Eventi cruciali per la tradizione: cambiamento nella visione religiosa del mondo
Tra l’VIII e il III secolo a.C., una pluralità di fattori, fra cui un’aumentata urbanizzazione, il nuovo ruolo sociale acquisito dalle donne, e l’emergere dei laici contribuì a un processo di rinnovamento religioso. Si passò da una visione ottimista della vita a una pessimista: la vita in questo mondo fu concepita come un'esistenza dolorosa da superare rinunciando alla vita sociale e svolgendo pratiche ascetiche (meditazione, digiuni) nella natura selvaggia. Questa è la visione del mondo dei cosiddetti shramana (rinuncianti) che formarono un movimento in contrasto con l’ortodossia dei riti vedici esistenti.
Gli shramana erano contrari alle pratiche sacrificali connesse al rito e propugnavano un’interiorizzazione del sacrificio: attraverso la pratica ascetica, l’asceta sacrifica sé stesso.
La tradizione shramana contribuì alla creazione del concetto del ciclo di nascita e morte (samsara) e della liberazione (moksha), che furono successivamente assimilati, diventando caratteristiche dell’Hinduismo.
Questo processo viene riflesso nelle dottrine delle Upanishad (vedi sopra).
Fondamenti dottrinali: la dottrina hinduista condivisa presente nelle Upanishad
Quali sono allora le dottrine delle Upanishad? In sostanza, possono essere spiegate tramite quattro termini base, ognuno dei quali illumina gli aspetti etici, escatologici, soteriologici e teologici dell’Hinduismo.
Etica
Karman: in origine, questa parola esprimeva la capacità delle azioni rituali a influenzare la realtà. Poi le Upanishad la trasformarono in un principio etico, una legge universale di causa ed effetto che vincola l’uomo alle sue azioni. Secondo la teoria della rimunerazione delle azioni, le azioni svolte dall’uomo hanno delle conseguenze durante la sua vita presente e futura. Queste conseguenze possono essere positive, negative o neutre. In ogni modo, il concetto lega l’uomo al ciclo delle rinascite.
Escatologia
(Dal greco eschatos "ultimo". Questa parola si riferisce ai discorsi religiosi sulla fine della vita, la vita dopo la morte e la fine del mondo).

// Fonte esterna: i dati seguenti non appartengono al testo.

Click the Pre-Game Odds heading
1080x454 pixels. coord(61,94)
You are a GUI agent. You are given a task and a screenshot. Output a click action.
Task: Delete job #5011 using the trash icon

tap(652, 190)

Samsara è l’eterno ciclo delle rinascite ed è collegato al concetto di karman. Il tipo e la qualità della rinascita sono determinati dalle azioni svolte nella vita precedente. In base al suo karman, un uomo può rinascere nei cieli come un dio, precipitare negli inferi più profondi, o iniziare una nuova vita in forma di una pianta o di un animale. Ciononostante, tutte queste rinascite sono temporanee, e l’uomo è condannato a una reincarnazione interminabile che alla fine viene considerata sofferenza. Anche se nasce come un dio, inevitabilmente gli spetterà un’esistenza successiva inferiore. La rinascita come uomo è considerato un destino molto prezioso in quanto rappresenta l’unica e rara occasione per il raggiungimento della liberazione (moskha).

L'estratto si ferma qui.